A seventh game of the World Series.
“I know we lost,” Astros centerfielder George Springer said after Game 6, “but this is awesome.”
Houston manager A.J. Hinch, who characterized the series through six games as “one of the most epic World Series in history,” called Wednesday night’s Game 7, “good for our sport.”
Added Dodgers first baseman Joc Pederson: “I think you dream about that as a kid.”
For the third time in four years, the World Series went to a deciding Game 7 and the latest certainly had plenty to live up to.
In 2014 the Giants topped the Royals, 3-2, stranding the tying run at third in the bottom of the ninth.
Then there was perhaps the greatest Game 7 of them all last year, when the Cubs beat the Indians, 8-7, in 10 innings in Cleveland to win their first title since 1908.
“This is the ultimate dream,” the Cubs starter for that game, Kyle Hendricks, said the night before. “You dream of getting to the World Series, winning the World Series. When you’re out in your backyard as a kid, playing Little League at the field with your friends, this is the moment you dream about.”

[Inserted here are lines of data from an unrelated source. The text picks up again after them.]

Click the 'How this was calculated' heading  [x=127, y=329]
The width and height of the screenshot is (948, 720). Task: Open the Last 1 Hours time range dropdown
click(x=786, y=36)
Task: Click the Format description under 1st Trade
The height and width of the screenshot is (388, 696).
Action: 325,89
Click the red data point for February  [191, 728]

Royals manager Ned Yost, on the eve of his club’s Game 7 in 2014, painted a similar picture.
“I mean, Game 7s are always special,” Yost said. “As kids, what I fall back on is when I was 10 years old, hitting rocks in the backyard, trying to hit it over the fence for a home run. I never one time thought, ‘OK, bases loaded, two out, bottom of the ninth, Game 5 of the World Series,’ you know? It was always two outs, bottom of the ninth, Game 7 of the World Series, you know?”
Or, as Giants outfielder Hunter Pence said at the time: “A Game 7 in the World Series is a gift for everyone.”

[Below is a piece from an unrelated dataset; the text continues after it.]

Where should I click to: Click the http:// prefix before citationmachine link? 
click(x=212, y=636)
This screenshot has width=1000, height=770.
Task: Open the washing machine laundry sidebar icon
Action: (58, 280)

Especially for the sport, which Hinch expanded on several hours before Wednesday night’s first pitch.
“I think what this series has done with the sport is hopefully have people around the country that just appreciated the emotion that’s in our game, the youthfulness that’s in our game, the drama that’s come with this series,” Hinch said. “And seeing how our sport can play one of the fastest games in World Series in Game 1 [2 hours, 28 minutes] and one of the longest ever in Game 5 [5 hours, 17 minutes]. So I think that our sport is loved for many reasons. This World Series will be one of them.”

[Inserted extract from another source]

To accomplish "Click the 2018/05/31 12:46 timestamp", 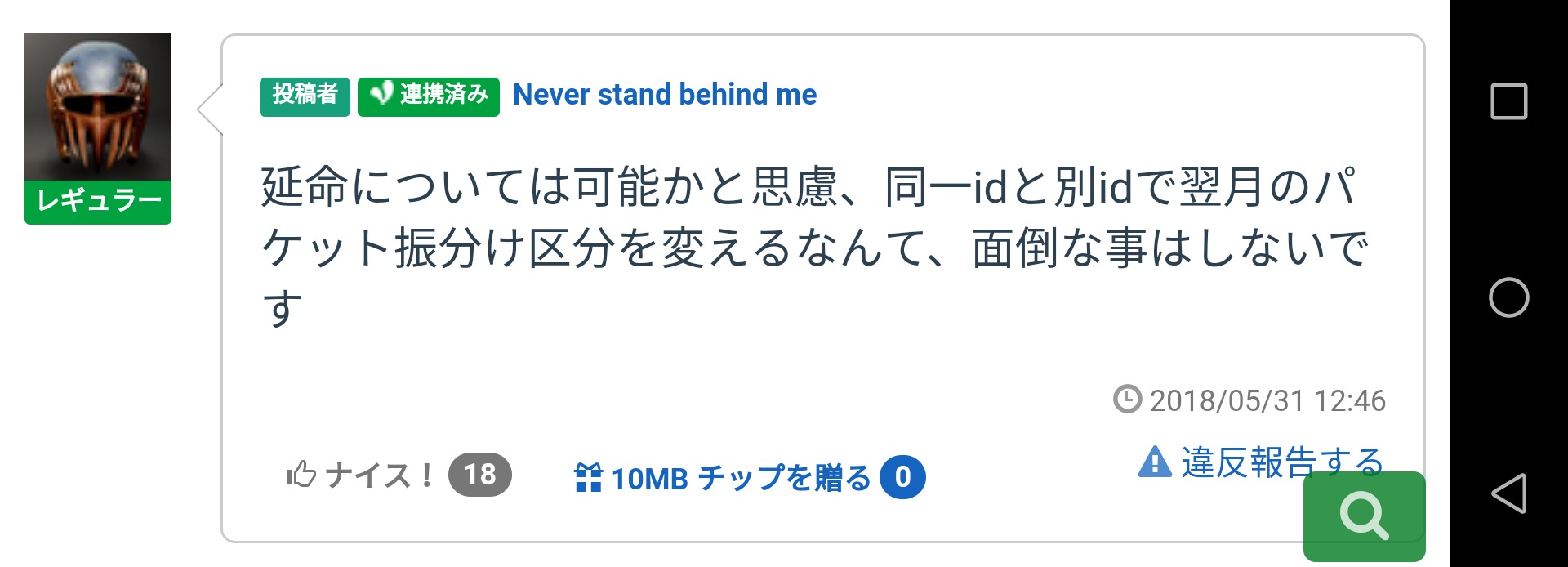I will tap(1267, 400).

Neither manager planned for any big speeches before the game.
“This is what you put your heart and soul into to be a champion and the champions are remembered,” Dodgers manager Dave Roberts said. “We have an opportunity that we are clearly aware of. And I know that we have the players, the people to do this. So I think for me, for our guys, it’s been talked about all year. So I think for me there’s no need for a message. I think that we understand what’s at stake and what this moment is for this city, this fan base, to have Game 7 at home, I just know that our guys are prepared for this moment in every way.”
After all, after nearly nine months together — going back to mid-February and the start of spring training — there really isn’t much to add before a Game 7.
“I didn’t really need to [say anything],” Hinch said Wednesday afternoon. “Our team is as balanced and aware as any team I’ve ever been around. When the last out was recorded [Tuesday] night, our players in the dugout had a tremendous vibe about them. They’ve moved onto Game 7 already. We know what’s at stake. We know the importance. Nobody hung their head. We’re playing in one of the most epic World Series in history. And I think our players have appreciation for that. We want to win. We’re going to do everything we can to win. So I didn’t need to say anything to them other than encourage them, keep the mood upbeat. The players were already doing that from the last out last night.”